Poi, se perdono anche la Coppa Italia al novantesimo, sarà ufficialmente “triplete”.
Dovranno vincerle tutte.

E dovranno cominciare da domenica con il cosiddetto Derby d’Italia.

Dovranno cominciare a fermare Wandicardi che insegue due traguardi.
La Champions e la classifica cannonieri.
E si presume che venderà cara la pellaccia.

La classifica cannonieri è anche l’ obbiettivo di Ciruzzo da Torre Annunziata che con 29 goal raggiunge nientemeno che la Pulce nella classifica della Scarpa d’Oro.

La rivincita di De Zerbi

Orgoglio sud.

I sanniti salutano la A nel giorno memorabile della presa di San Siro.

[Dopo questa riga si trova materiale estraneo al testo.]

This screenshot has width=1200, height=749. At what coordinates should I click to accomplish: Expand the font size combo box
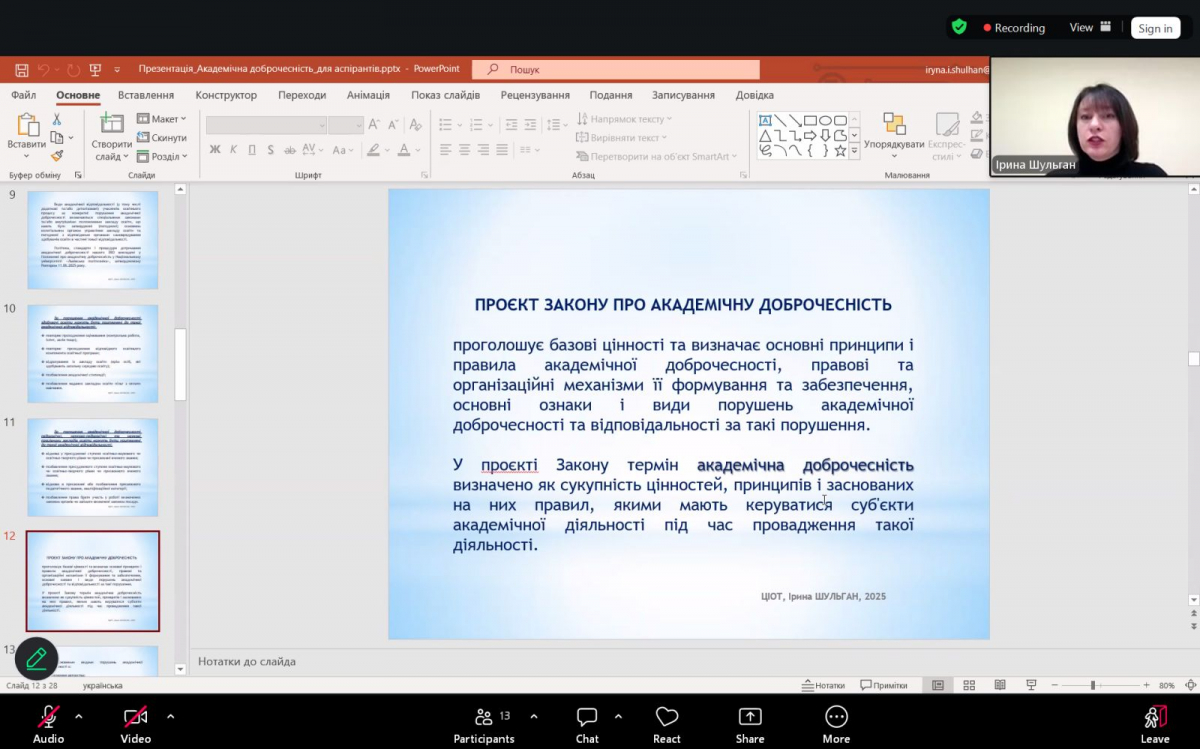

Erano anni che De Zerbi aspettava questo momento.

Dal 5 giugno 2016 per la precisione.

Quando il Pisa solo grinta e scarponi di Gennaringhio, nella Finale play off Lega Pro, fece fuori quel capolavoro di squadra che era il suo mitico Foggia.

Orgoglio sud.

Gli squali di Zenga, che mercoledì avevano fermato gli ergastolani allo Scida, sbancano il Dacia con l’ex Davide Faraoni allo scadere, condannando Oddo all’11a sconfitta consecutiva e regalando agli achei calabri ulteriori speranze di sopravvivenza.

Chiudo con il messaggio che il mio amico Fausto, juventino ironico, ha raccolto sui social, e che ha voluto condividere con me.

“Se in questo momento mio padre trovasse Koulibaly a letto con mia madre, ce mettesse pure na cuperta ‘ncuollo pe’ nun ‘o fa piglia’ friddo”.